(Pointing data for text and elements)
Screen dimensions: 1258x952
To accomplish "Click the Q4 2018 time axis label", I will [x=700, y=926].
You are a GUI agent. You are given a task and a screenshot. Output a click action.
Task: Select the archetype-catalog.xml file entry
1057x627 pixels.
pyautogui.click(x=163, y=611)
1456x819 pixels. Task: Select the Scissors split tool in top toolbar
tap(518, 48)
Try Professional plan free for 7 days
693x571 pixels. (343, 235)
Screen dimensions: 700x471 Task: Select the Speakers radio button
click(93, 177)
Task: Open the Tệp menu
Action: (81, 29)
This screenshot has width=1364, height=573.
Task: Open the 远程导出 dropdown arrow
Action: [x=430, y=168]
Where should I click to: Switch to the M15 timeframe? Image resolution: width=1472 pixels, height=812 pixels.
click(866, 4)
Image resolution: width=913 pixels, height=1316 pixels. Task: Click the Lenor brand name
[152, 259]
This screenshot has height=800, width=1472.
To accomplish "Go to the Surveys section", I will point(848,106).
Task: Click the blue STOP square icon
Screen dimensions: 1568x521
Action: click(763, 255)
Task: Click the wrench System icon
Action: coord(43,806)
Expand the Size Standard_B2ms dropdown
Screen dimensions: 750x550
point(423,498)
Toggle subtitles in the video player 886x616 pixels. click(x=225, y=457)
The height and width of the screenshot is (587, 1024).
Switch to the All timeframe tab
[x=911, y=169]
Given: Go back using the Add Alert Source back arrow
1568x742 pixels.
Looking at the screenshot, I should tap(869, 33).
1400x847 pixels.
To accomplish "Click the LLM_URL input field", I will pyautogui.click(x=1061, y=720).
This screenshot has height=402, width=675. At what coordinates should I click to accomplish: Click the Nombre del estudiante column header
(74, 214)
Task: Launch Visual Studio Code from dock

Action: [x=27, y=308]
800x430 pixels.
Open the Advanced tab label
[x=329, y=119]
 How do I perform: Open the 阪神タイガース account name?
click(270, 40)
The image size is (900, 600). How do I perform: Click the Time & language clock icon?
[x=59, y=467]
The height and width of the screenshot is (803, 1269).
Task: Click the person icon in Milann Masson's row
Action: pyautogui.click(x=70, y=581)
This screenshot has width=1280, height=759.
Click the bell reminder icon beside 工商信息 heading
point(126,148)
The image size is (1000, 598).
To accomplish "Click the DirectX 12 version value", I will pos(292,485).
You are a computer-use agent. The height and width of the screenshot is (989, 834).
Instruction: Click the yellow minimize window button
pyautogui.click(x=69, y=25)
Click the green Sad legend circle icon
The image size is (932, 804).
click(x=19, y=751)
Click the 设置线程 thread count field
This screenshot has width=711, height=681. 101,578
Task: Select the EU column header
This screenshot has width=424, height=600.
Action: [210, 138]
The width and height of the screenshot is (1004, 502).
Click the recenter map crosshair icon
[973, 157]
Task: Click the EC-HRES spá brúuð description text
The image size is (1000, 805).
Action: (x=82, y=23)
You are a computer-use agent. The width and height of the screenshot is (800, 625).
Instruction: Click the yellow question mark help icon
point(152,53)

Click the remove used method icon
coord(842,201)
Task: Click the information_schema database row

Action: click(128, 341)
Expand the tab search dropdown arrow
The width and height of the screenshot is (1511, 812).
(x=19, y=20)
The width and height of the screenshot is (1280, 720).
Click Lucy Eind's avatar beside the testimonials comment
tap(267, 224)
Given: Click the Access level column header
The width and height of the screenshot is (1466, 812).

- Work instructions -
Reproduce all of the data above verbatim, line for line.

- The reply -
Screen dimensions: 1258x952
To accomplish "Click the Q4 2018 time axis label", I will [x=700, y=926].
You are a GUI agent. You are given a task and a screenshot. Output a click action.
Task: Select the archetype-catalog.xml file entry
1057x627 pixels.
pyautogui.click(x=163, y=611)
1456x819 pixels. Task: Select the Scissors split tool in top toolbar
tap(518, 48)
Try Professional plan free for 7 days
693x571 pixels. (343, 235)
Screen dimensions: 700x471 Task: Select the Speakers radio button
click(93, 177)
Task: Open the Tệp menu
Action: (81, 29)
This screenshot has width=1364, height=573.
Task: Open the 远程导出 dropdown arrow
Action: [x=430, y=168]
Where should I click to: Switch to the M15 timeframe? Image resolution: width=1472 pixels, height=812 pixels.
click(866, 4)
Image resolution: width=913 pixels, height=1316 pixels. Task: Click the Lenor brand name
[152, 259]
This screenshot has height=800, width=1472.
To accomplish "Go to the Surveys section", I will point(848,106).
Task: Click the blue STOP square icon
Screen dimensions: 1568x521
Action: click(763, 255)
Task: Click the wrench System icon
Action: coord(43,806)
Expand the Size Standard_B2ms dropdown
Screen dimensions: 750x550
point(423,498)
Toggle subtitles in the video player 886x616 pixels. click(x=225, y=457)
The height and width of the screenshot is (587, 1024).
Switch to the All timeframe tab
[x=911, y=169]
Given: Go back using the Add Alert Source back arrow
1568x742 pixels.
Looking at the screenshot, I should tap(869, 33).
1400x847 pixels.
To accomplish "Click the LLM_URL input field", I will pyautogui.click(x=1061, y=720).
This screenshot has height=402, width=675. At what coordinates should I click to accomplish: Click the Nombre del estudiante column header
(74, 214)
Task: Launch Visual Studio Code from dock

Action: [x=27, y=308]
800x430 pixels.
Open the Advanced tab label
[x=329, y=119]
 How do I perform: Open the 阪神タイガース account name?
click(270, 40)
The image size is (900, 600). How do I perform: Click the Time & language clock icon?
[x=59, y=467]
The height and width of the screenshot is (803, 1269).
Task: Click the person icon in Milann Masson's row
Action: pyautogui.click(x=70, y=581)
This screenshot has width=1280, height=759.
Click the bell reminder icon beside 工商信息 heading
point(126,148)
The image size is (1000, 598).
To accomplish "Click the DirectX 12 version value", I will pos(292,485).
You are a computer-use agent. The height and width of the screenshot is (989, 834).
Instruction: Click the yellow minimize window button
pyautogui.click(x=69, y=25)
Click the green Sad legend circle icon
The image size is (932, 804).
click(x=19, y=751)
Click the 设置线程 thread count field
This screenshot has width=711, height=681. 101,578
Task: Select the EU column header
This screenshot has width=424, height=600.
Action: [210, 138]
The width and height of the screenshot is (1004, 502).
Click the recenter map crosshair icon
[973, 157]
Task: Click the EC-HRES spá brúuð description text
The image size is (1000, 805).
Action: (x=82, y=23)
You are a computer-use agent. The width and height of the screenshot is (800, 625).
Instruction: Click the yellow question mark help icon
point(152,53)

Click the remove used method icon
coord(842,201)
Task: Click the information_schema database row

Action: click(128, 341)
Expand the tab search dropdown arrow
The width and height of the screenshot is (1511, 812).
(x=19, y=20)
The width and height of the screenshot is (1280, 720).
Click Lucy Eind's avatar beside the testimonials comment
tap(267, 224)
Given: Click the Access level column header
The width and height of the screenshot is (1466, 812).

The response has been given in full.